┌─ SOURCE
How not to improve education in five easy steps:

Raise the age of compulsory education. Twenty-six states require children to attend school until age 16, the rest until 17 or 18, but we should ensure that all children stay in school until age 19. Simply completing high school no longer provides students with an education sufficient for them to compete in the 21st-century economy. So every child should receive a year of post-secondary education.


Which begs the question, does every child have the capacity, motivation or need to receive a year of post-secondary education?  A drive toward universal tertiary education would merely transform college and university degrees, like high school diplomas before them, into de facto certificates of attendance. Nor is schooling the same thing as education. Some learn better outside of academic settings. Some learn only when properly motivated, after getting a taste of the real world of menial jobs.  Some simply don't have the capacity.  Trying to leave no child behind often holds back the rest of the class.  All this seems a very high price to pay for providing more employment for unionized teachers.

But truant officers can borrow a page from salesmen, who have developed high-pressure tactics so effective they can overwhelm the consumer’s will. Making repeated home visits and early morning phone calls, securing written commitments and eliciting oral commitments in front of witnesses might be egregious tactics when used by, say, a credit card company. But these could be valuable ways to compel parents to ensure that their children go to school every day.


I ask, knowing the answer, do these truant children have parents? When public education was established, the early truant officers spent a good chunk of their time trying to convince parents to send their children to school.  The parents were a little skeptical, wondering if their children needed all that fancy book learning.  That's probably not the problem today.  The problem is a lack of stable two parent families, something truant officers can do precious little about.

Advertise creatively and aggressively to encourage college enrollment. The University of Phoenix, a private, for-profit institution, spent $278 million on advertising, most of it online, in 2007. 


The author of those words is Harold O. Levy, the New York City schools chancellor from 2000 to 2002. It's not often that you see a public school educrat calling for the emulation of the private sector.  Here's a radical leap, if the University of Phoenix is doing such a great job, why don't you start privatizing America's public elementary, middle and high schools?  Outrage in 5,4,3,2....

Unseal college accreditation reports so that the Department of Education can take over the business of ranking colleges and universities. Accreditation reports — rigorous evaluations, prepared by representatives of peer institutions — include everything students need to know when making decisions about schools, yet the specifics of most reports remain secret.
└─
## THINGS TO DO
1. Reproduce the part of the education post that begins at the words "Unseal college accreditation" and ends after the words "reports remain secret.".
2. According to the education post, how much did the University of Phoenix spend on advertising in 2007?
┌─ DATASET EXCERPT
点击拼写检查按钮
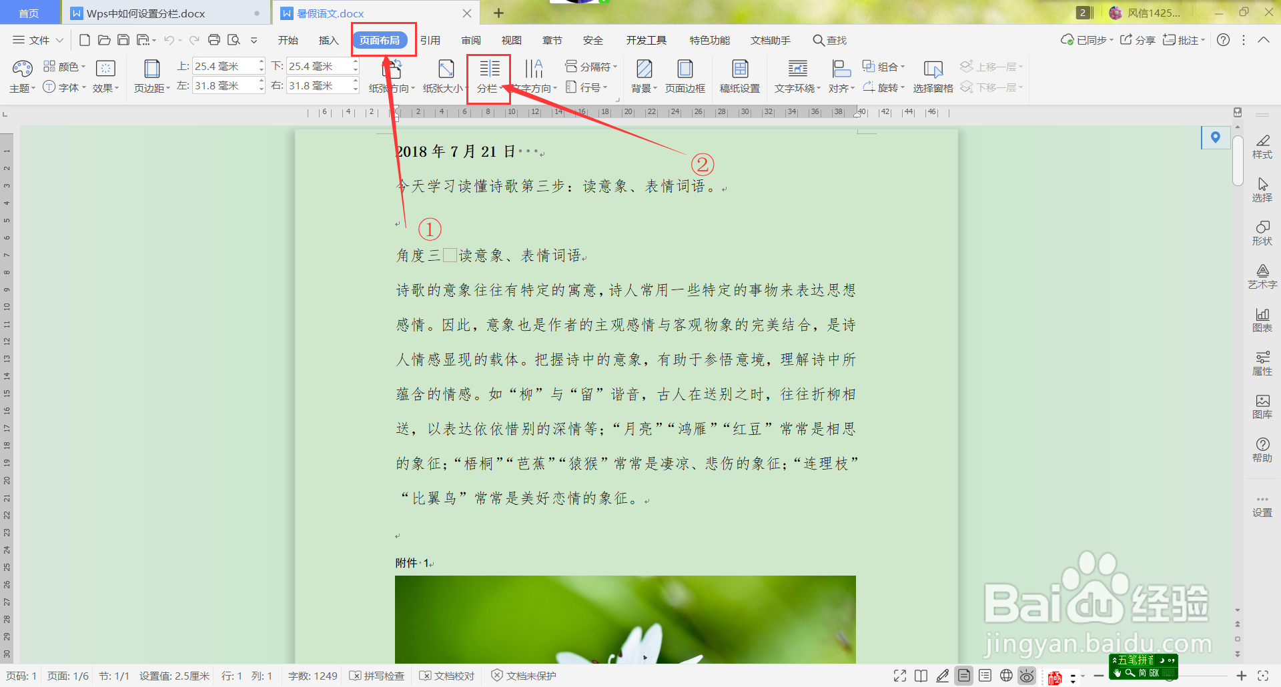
└─
## ANSWERS PER TASK
1.
Unseal college accreditation reports so that the Department of Education can take over the business of ranking colleges and universities. Accreditation reports — rigorous evaluations, prepared by representatives of peer institutions — include everything students need to know when making decisions about schools, yet the specifics of most reports remain secret.

2. $278 million